I freely admit that I have tried hard to give many, many examples of how-as I see it-our nation has bought into silly or tragic ideas and customs.

Why do I do this? Am I not, as a missionary scholar, supposed to tell you what's wrong with the rest of the world and why, therefore, we need to send missionaries to rescue people in other countries?

Why, why, why, then, is it so important to me to be constantly pointing out weaknesses in my own country? Am I anti-American? Don't I love my country?

Five things:

  1. I do love my country and that's one good reason I yearn for improvements, major ones.
  2. I believe everyone needs to see himself as others see him, and that goes for countries as well.
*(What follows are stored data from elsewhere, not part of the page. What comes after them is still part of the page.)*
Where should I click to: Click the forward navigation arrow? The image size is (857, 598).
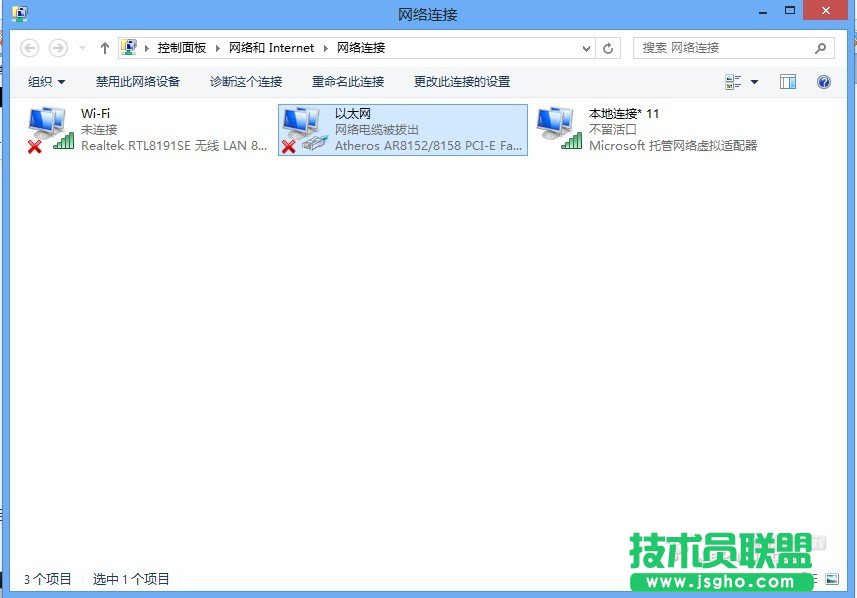pyautogui.click(x=57, y=46)
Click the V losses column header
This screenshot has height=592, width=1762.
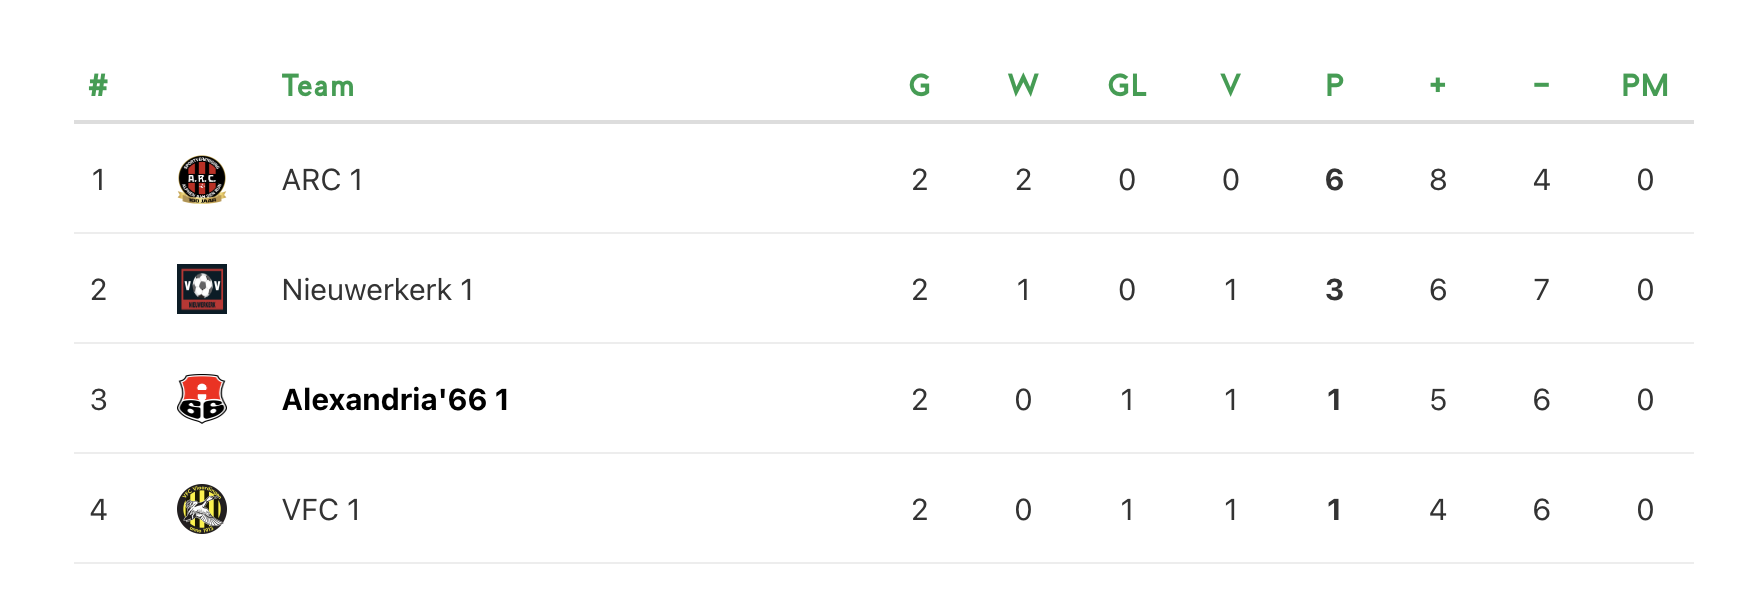click(x=1230, y=86)
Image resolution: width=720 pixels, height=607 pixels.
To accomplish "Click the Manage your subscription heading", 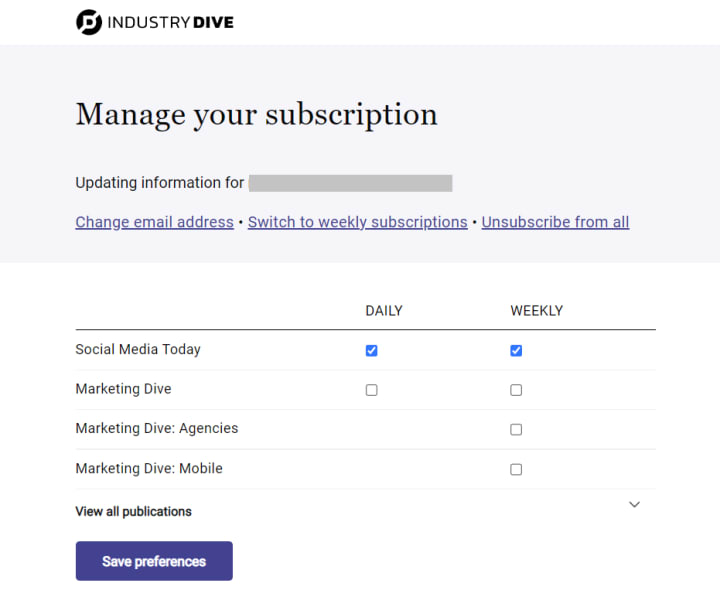I will (x=257, y=115).
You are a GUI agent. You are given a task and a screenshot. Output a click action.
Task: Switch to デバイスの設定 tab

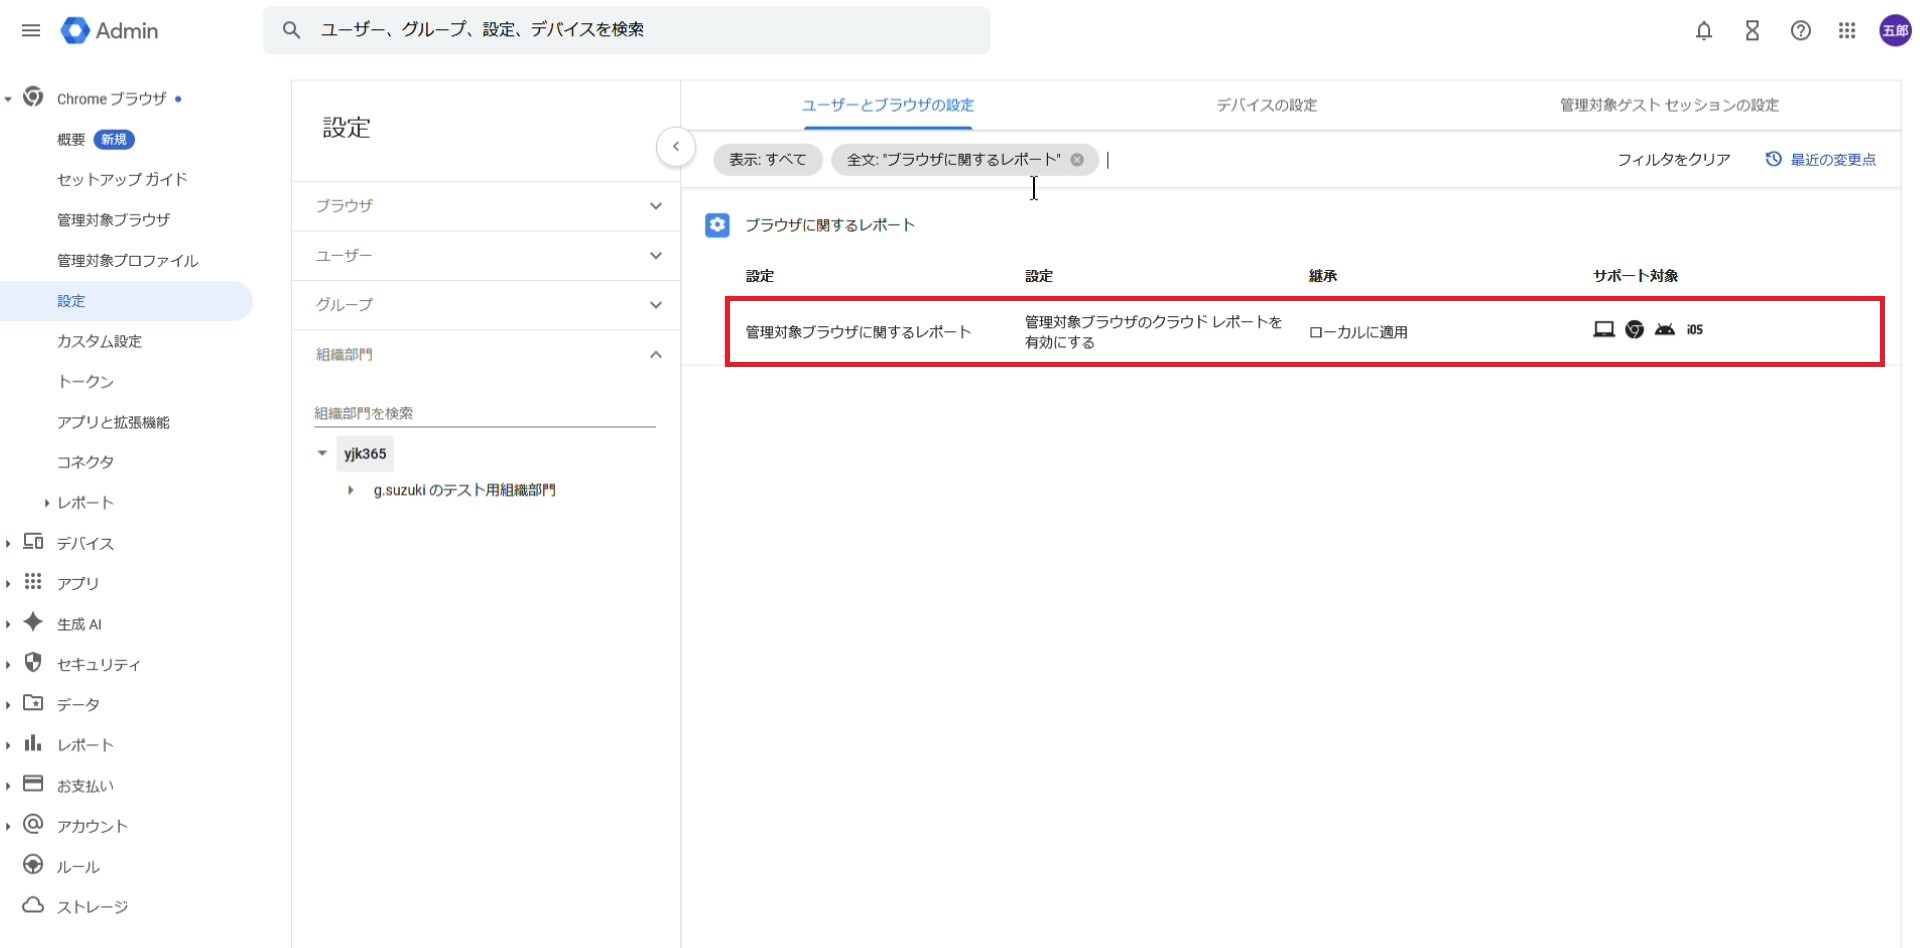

It is truly helpful to get an outsider's point of view. (Below I will explain to what extent I am an "outsider.")
  3. We cannot send missionaries to other countries and help others out of their weaknesses if we are unable or unwilling to discover any weaknesses in our inherited way of life.
  4. The name of God is trashed when our "Christian country" fails to give God glory, and when even church goers are unaware of the manifold flaws in our way of life.
  5. There is little hope for the proper support of global mission if the people back home are submerged in the cares, riches, and pleasures of this world, living as if we are not immersed in an all-out war with "the enemy of our souls," who corrupts and distorts our lives far more than we are aware of.

Who Am I to Do This?

Okay, you say, but why are YOU the one to be making all these nasty remarks about the USA.? Why not love it or leave it?
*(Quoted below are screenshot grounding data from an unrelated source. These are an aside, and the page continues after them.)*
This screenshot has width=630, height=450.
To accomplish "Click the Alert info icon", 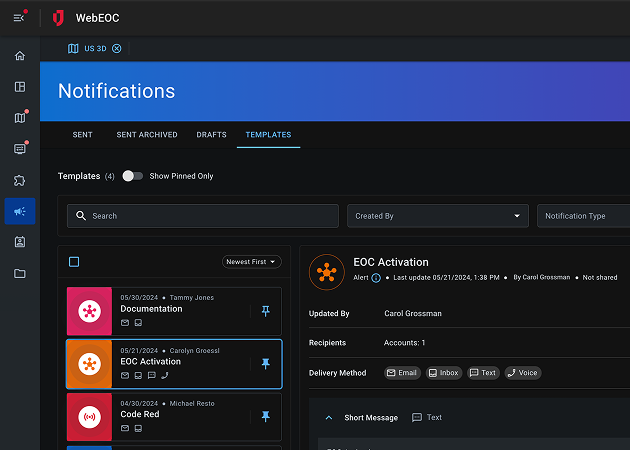I will coord(376,277).
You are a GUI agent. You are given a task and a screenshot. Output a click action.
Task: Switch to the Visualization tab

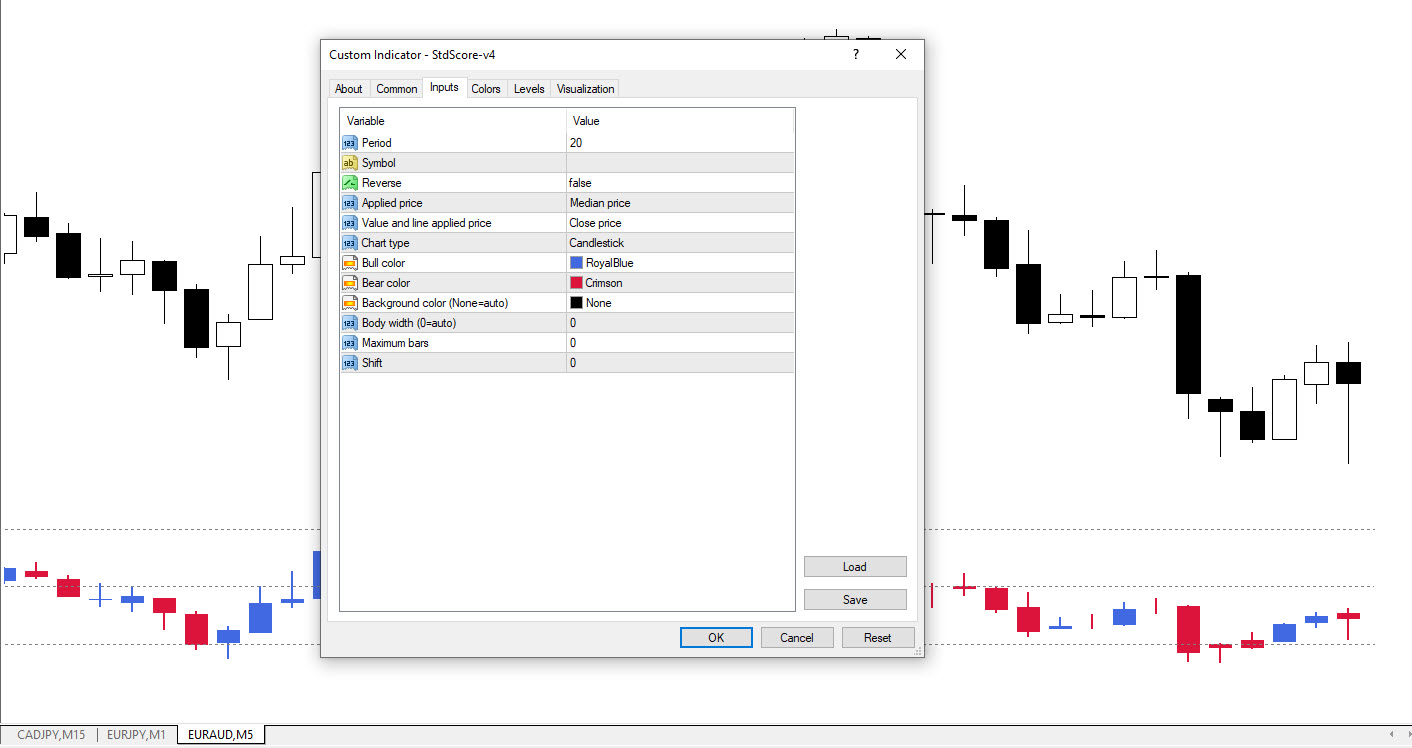click(x=585, y=89)
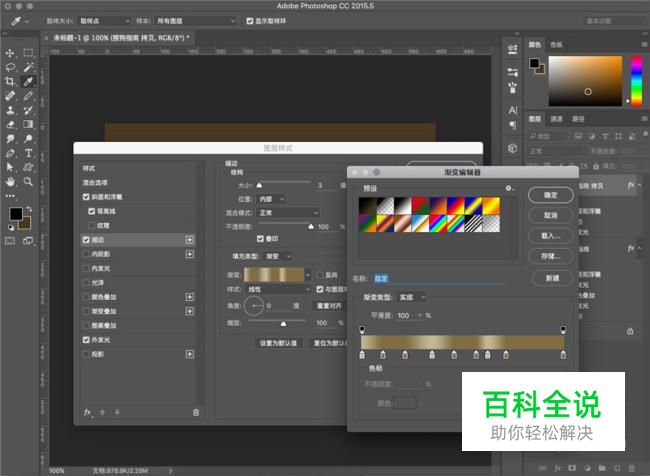Toggle the 反向 checkbox
Image resolution: width=650 pixels, height=476 pixels.
[x=320, y=274]
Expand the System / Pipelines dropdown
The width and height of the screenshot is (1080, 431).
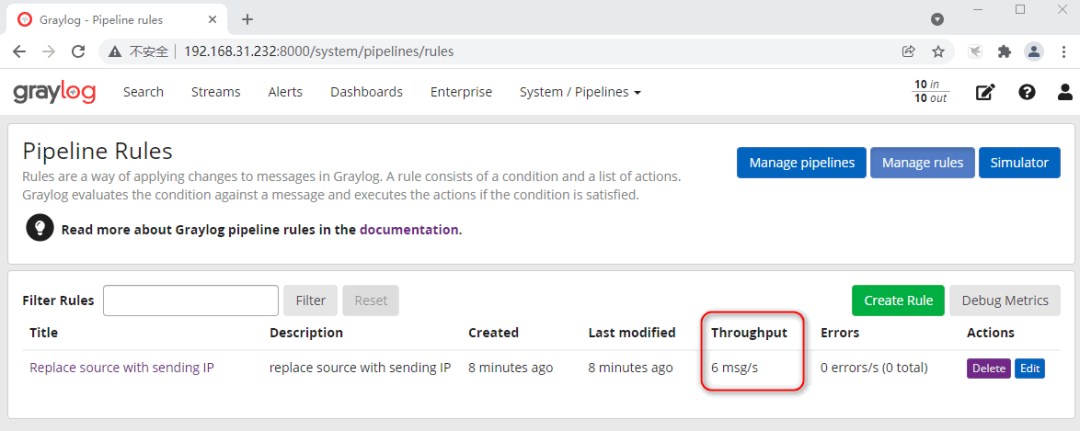click(580, 92)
For one thing, it is, rather, "love it and purify it-do not leave it unexamined!"

But, why am I a qualified "outsider" to try to do such a thing?

Well, I actually do come from outer space, as it were-to the extent that in my lifetime I have lived outside of the U.S.A., and have been in constant contact with real, live missionaries from the time I went to the highlands of Guatemala to live in 1956. That's 43 years ago.
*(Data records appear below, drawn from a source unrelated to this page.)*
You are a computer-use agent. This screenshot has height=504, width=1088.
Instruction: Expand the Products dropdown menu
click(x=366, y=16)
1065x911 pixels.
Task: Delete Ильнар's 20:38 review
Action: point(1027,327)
Even before that I began graduate studies in Anthropology in 1948, and even before that, as a teenager I encountered a missionary's book on anthropology (Gordon Hederly Smith, a CMA missionary in Vietnam) and the superb, lengthy chapter on Anthropology in one of the early books of the American Scientific Association. This chapter was done by a Wheaton professor, Marie Fetzer Rayburn, and a brilliant CMA missionary kid named Bill Smalley. Okay, that was over 50 years ago.

Thus, for most of my life I have been pondering the discrepancies between what Americans think of themselves and how others see them.

It also has helped to have become a committed believer, associated in high school with a Navigator high school ministry. I was involved weekly for two years in a small group led by Lorne Sanny, who later headed the Navigators for many years following the tragic and premature death of Dawson Trotman- who lived only a few blocks from my house. That period ended when I entered the Navy myself, which was, once again, a radical departure (culturally) from traditional society.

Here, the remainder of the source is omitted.